These records are also subject to data integrity: they are consistent across fields and across objects. My best example of this is the comparison of a city/state combination with a city/state/zip combination in the United States. “Bellingham, MA” and “Bellingham, WA” are both valid combinations of cities and states. However, “Bellingham, MA 98225” is invalid, as the 98225 zip code refers to the city in Washington state.
Prerequisites for engagement
Why am I telling you this? Building records in any database – and especially for leads in the sales engagement process – requires that you set a minimum standard for the records you want sellers to use. Reaching out with sub-par data is not going to be a great experience for the rep or for the prospect. I can tell you that as a pattern matcher, once I get a poor match that repeats itself it’s a good signal that a company reaching out to me has subscribed to the same bad data set.
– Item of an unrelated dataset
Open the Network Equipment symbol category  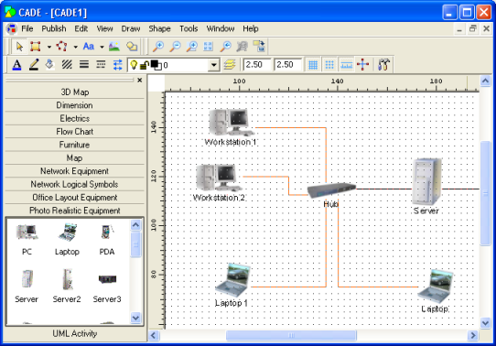[x=75, y=171]
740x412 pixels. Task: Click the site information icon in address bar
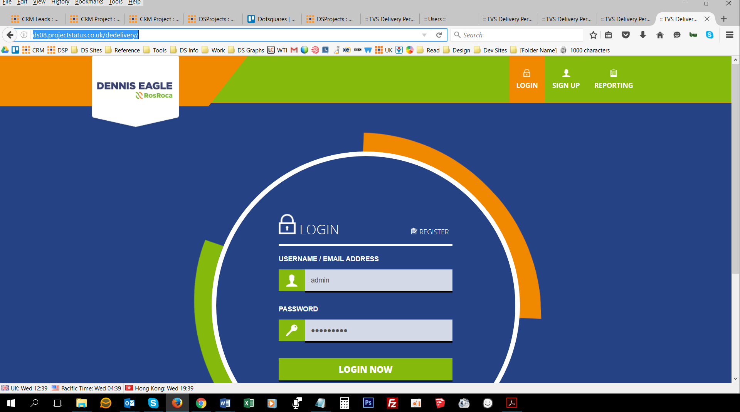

(Hint: I’m not the Greg Meyer who manages the data center effort for Salesforce, even though my name is Greg Meyer and I used to work for Salesforce.)
What’s the takeaway? Building a better sales engagement process starts with creating a Minimum Viable Record for any sort of records you want sellers to use. You and your prospects will appreciate the response you get.
Links for Reading and Sharing
These are links that caught my 👀
1/ Quad jumps are hard - I didn’t watch that much of the Winter Olympics, but one of the things that stuck with me was watching the figure skating and snowboarding events. Athletes in those categories are doing athletic feats with their bodies that seemed impossible a few years ago. Take for example: the Quad Jump and why it’s so hard.
2/ Getting to renewable energy - One of the key items to come out of the last week of horrible news from Ukraine is that hydrocarbon dependency is still driving national policy. Without oil demand, Russia would not be able to make the same demands on its neighbors. Renewable energy is growing fast and getting cheaper.
3/ Why we buy - Perhaps related to the amount of hydrocarbon-based purchases we make, something like 6 out of 10 purchases at Ikea are impulse purchases. If we really want to change policy (and our own behavior) to better the planet, we are not only working against behavioral cues, but also against the retailers that are trying to sell us lots of stuff. All the time.
What to do next
Hit reply if you’ve got links to share, data stories, or want to say hello.
I’m grateful you read this far. Thank you. If you found this useful, consider sharing with a friend.
Want more essays? Read on Data Operations or other writings at gregmeyer.com.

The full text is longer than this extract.